1.2.“Confidential Information” means information that (a) is marked “confidential” or “proprietary” or using a similar term that infers confidentiality; (b) if oral, is identified as being confidential at the time of disclosure and, within two (2) weeks thereafter, is summarised, identified as confidential, and provided in written form by the disclosing party to the receiving party; or (c) a reasonable person under the same circumstances would understand was disclosed confidentially.
1.3.“Content” means delivered information associated with a Message, including text, audio, video, graphics, animation, image(s), artwork and other electronic or digital information, including embedded executables.
1.4.“Customer” means the Party identified as Customer on the first page of this CSA.
1.5.“Customer Data” means all Data pertaining to Customer that (a) originates from Customer; or (b) is delivered to Lucidplus in connection with Customer’s use of the Lucidplus Network, including, without limitation, End User Data.
1.6.“Data” means records, files, or information, in any form or format.
1.7.“End User Data” means any Data related to users of Customer’s services, including, without limitation, information regarding (a) any natural person or other end user; or (b) any communication device used by a natural person or other end user.
1.8.“Laws and Regulations” means state, federal and international laws, regulations, or directives created by common or statutory laws that are applicable to the provision or use of the Services.
1.9.“Message” means any mobile originated (MO) or terminated (MT) SMS/MMS/IP message, transmitted through the Lucidplus Network, whether delivered, pending delivery, or non-delivered.
1.10.“Lucidplus Network” means the proprietary software, hardware, and physical infrastructure that reside inside of Lucidplus data centres and, using Lucidplus processes, designs, and Product(s), are used to send Messages to the Operator Network and receive message from the Operator Network.
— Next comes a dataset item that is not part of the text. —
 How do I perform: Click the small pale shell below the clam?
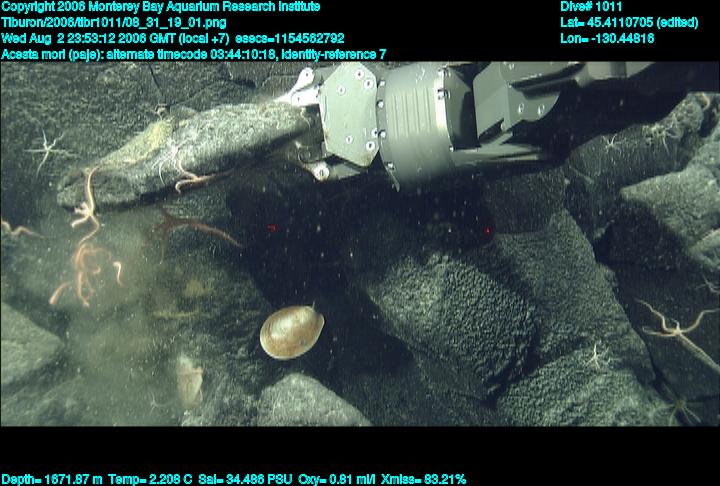(x=188, y=381)
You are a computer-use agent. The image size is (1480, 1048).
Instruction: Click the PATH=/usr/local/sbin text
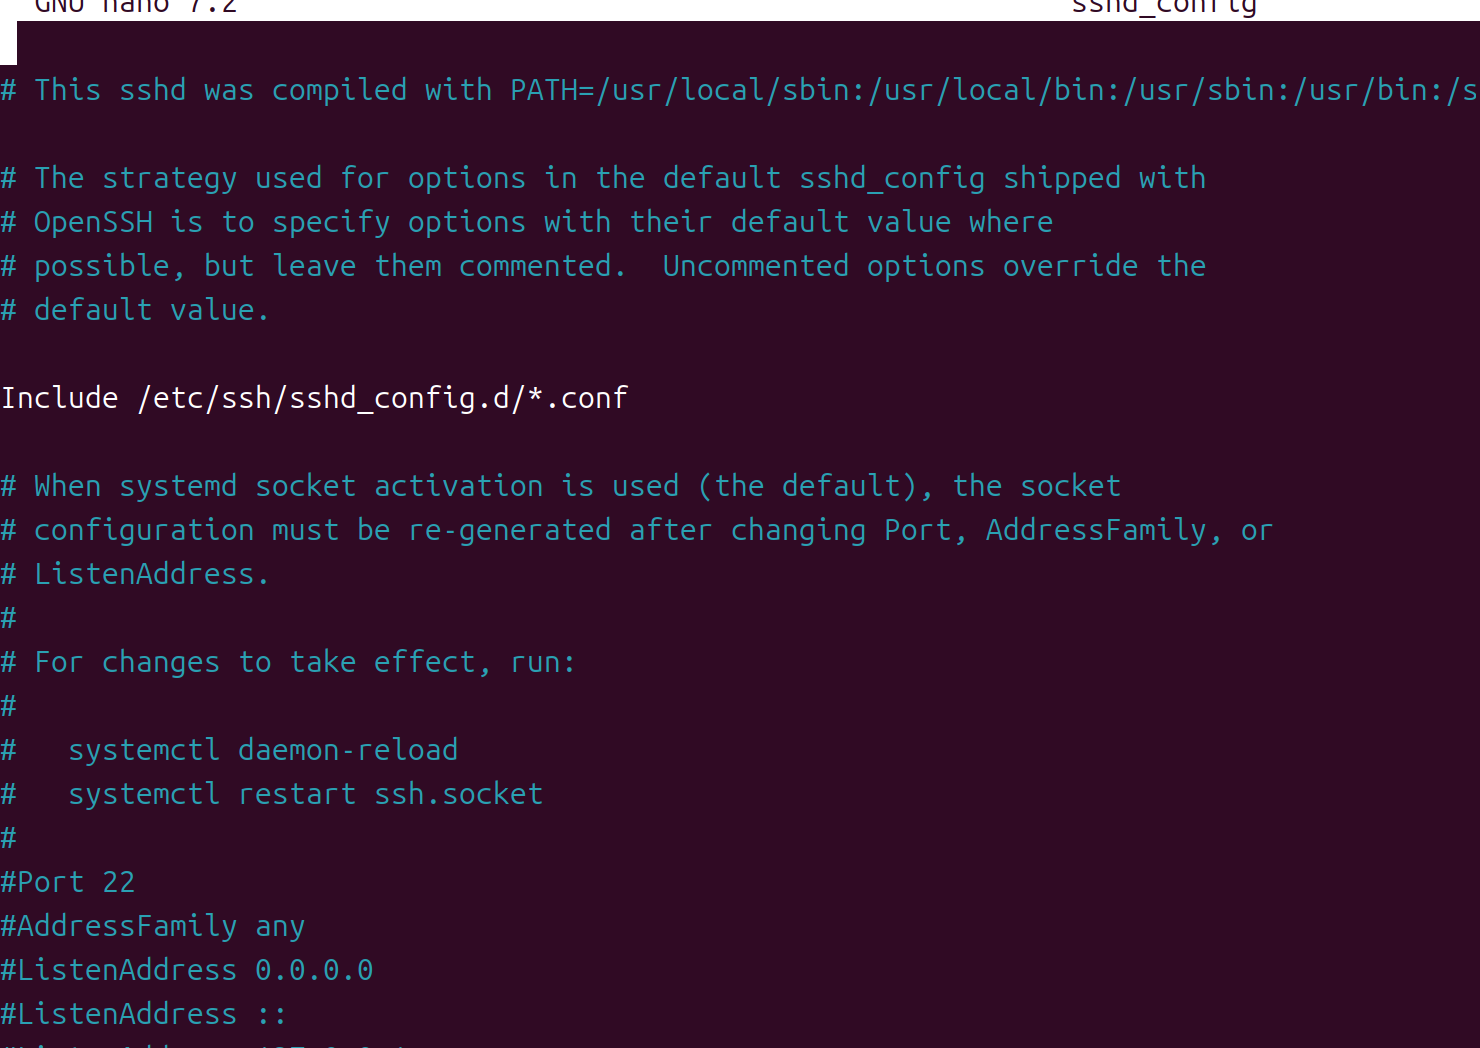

1.11.“Operator” means the specific mobile Operator to which Lucidplus has commercial connectivity, either directly or indirectly, for purposes of providing the Services to Customer.
1.12.“Operator Network” means the software, hardware, and physical infrastructure that reside outside of Lucidplus data centres and are used to send Messages to mobile telephones or devices and receive Messages from mobile telephones or devices.
1.13.“PII” means information that can be used, alone or together with other information, to identify an individual. An Operator may separately define the term PII. For services provided in the EEA, PII should be considered and defined as Personal Data as per the European Privacy Laws.
1.14.“Privacy Laws” means all laws, statutes, directives, regulations and policies that deal with the regulation, storage, and use of personal information about individuals in each country where Customer, its Affiliates, and its Vendors are located or a mobile phone number receiving a Message is registered for an account with an Operator.
1.15.“Product” means any Lucidplus Product that is made available to Customer and described in a PS.
1.16.“Product Schedule” or (“PS”) means the description of the Services Lucidplus will provide under this CSA, including the specific terms and conditions, commercial terms, and other material information relevant to a Product.
1.17.“Program” means an Operator-approved, specific program designed by Customer to utilise a provisioned short code, for which Lucidplus will facilitate the delivery of Messages.
1.18.“Services” means Lucidplus services, including the delivery of a “Product”, provisioned for use by Customer utilising the Lucidplus Network.
1.19.“Vendors” means any third party with whom Customer contracts in connection with the Services provided by Lucidplus to Customer.